Filed pursuant to Rule 433

Registration Statement No. 333-213219

November 16, 2016

 

Sanchez Production Partners LP

Pricing Term Sheet - November 16, 2016

 

6,550,802 Common Units Representing Limited Partner Interests

 

This free writing prospectus relates only to the securities described below and should be read together with the preliminary prospectus dated November 4, 2016  (the “Preliminary Prospectus”). The information in this free writing prospectus updates and supersedes corresponding information in the Preliminary Prospectus to the full extent such new information is applicable.

 

Issuer

Sanchez Production Partners LP (NYSE MKT: SPP)

 

 

Offering Size

6,550,802 common units representing limited partner interests (plus 30-day option to purchase up to 982,620 common units)

 

 

Offering Price

$11.00 per common unit

 

 

Proceeds, net of underwriting commissions, structuring fee and expenses

$66.62 million (excluding option to purchase additional common units) or $76.35 million (including exercise of option to purchase additional common units in full)

 

 

Trade Date

November 17, 2016

 

 

Settlement Date

November 22, 2016

 

 

CUSIP

79971C201

 

 

Underwriters

Citigroup Global Markets Inc.

RBC Capital Markets, LLC

Merrill Lynch, Pierce, Fenner & Smith

Incorporated

Johnson Rice & Company L.L.C.

Seaport Global Securities LLC

Stephens Inc.

Tudor, Pickering, Holt & Co. Securities, Inc.
+--
What is asked:
Carry the pricing term sheet for the Sanchez Production Partners unit offering forward from its final line.

Dataset extract:
+--
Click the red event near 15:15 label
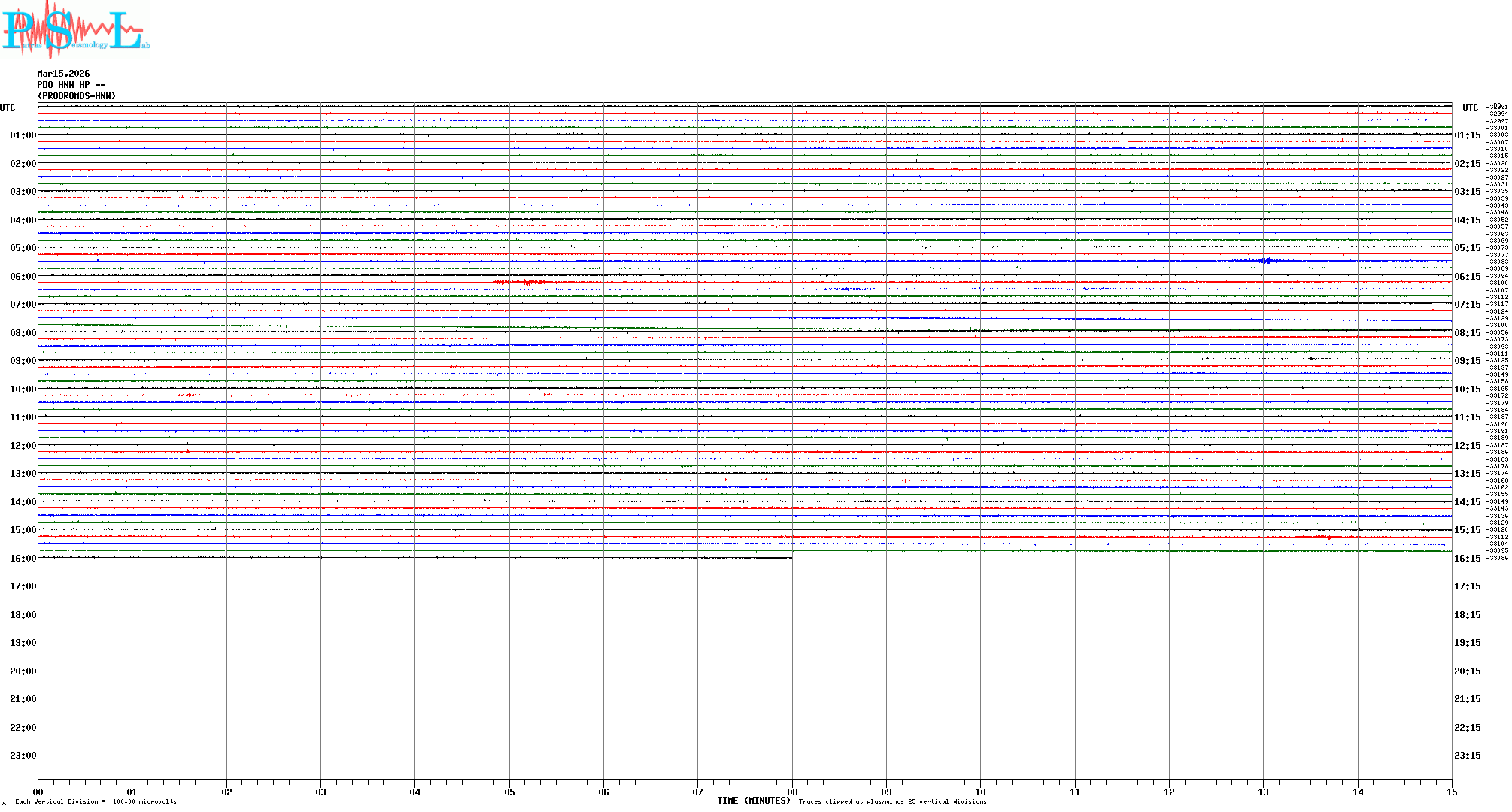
+--
Answer to the problem:
Revised Use of Proceeds

 

Sanchez Production Partners LP (the “Partnership”) intends to use the net proceeds received in connection with the offering, together with $28 million of borrowings under its credit facility, as follows: (i) approximately $80 million to acquire a 50% equity interest in Carnero Processing, LLC from Sanchez Energy Corporation and (ii) approximately $24.9 million to pay the purchase price, after normal and customary adjustments, for certain wellbores and escalating working interests and other production assets that the Partnership intends to acquire from Sanchez Energy Corporation.

 

Separately, the Partnership intends to use approximately $25 million of proceeds from a separate private placement of 2,272,727 common units to Sanchez Energy Corporation at a price of $11.00 per common unit to repay borrowings outstanding under its credit facility (including borrowings that may result from its letters of credit, if any).

 



 

Revised Capitalization

 

The second bullet point is revised as follows to reflect the revised use of proceeds included in this pricing term sheet: an as adjusted basis to reflect the issuance and sale of common units in the concurrent private placement and in this offering, assuming that the underwriters do not exercise their option to purchase additional common units, and the application of the net proceeds as set forth under “Use of Proceeds.”

 

The “As Adjusted” column of the Capitalization table is revised as follows to reflect the revised information included in this pricing term sheet (in thousands): Credit facility is $146,875, Common units is $17,716, Total partners’ capital (deficit) is $17,716, and Total capitalization is $360,963.

 

The issuer has filed a registration statement (including a prospectus) with the SEC for the offering to which this communication relates. Before you invest, you should read the prospectus in that registration statement and other documents the issuer has filed with the SEC for more complete information about the issuer and this offering. You may get these documents for free by visiting EDGAR on the SEC Website at www.sec.gov. Alternatively, the issuer, any underwriter or any dealer participating in the offering will arrange to send you the prospectus if you request it by calling Citigroup Global Markets Inc. at (800) 831-9146, calling RBC Capital Markets, LLC at (877) 822-4089, emailing Merrill Lynch, Pierce, Fenner & Smith Incorporated at dg.prospectus_requests@baml.com, or calling Johnson Rice & Company L.L.C. at (800) 443-5924.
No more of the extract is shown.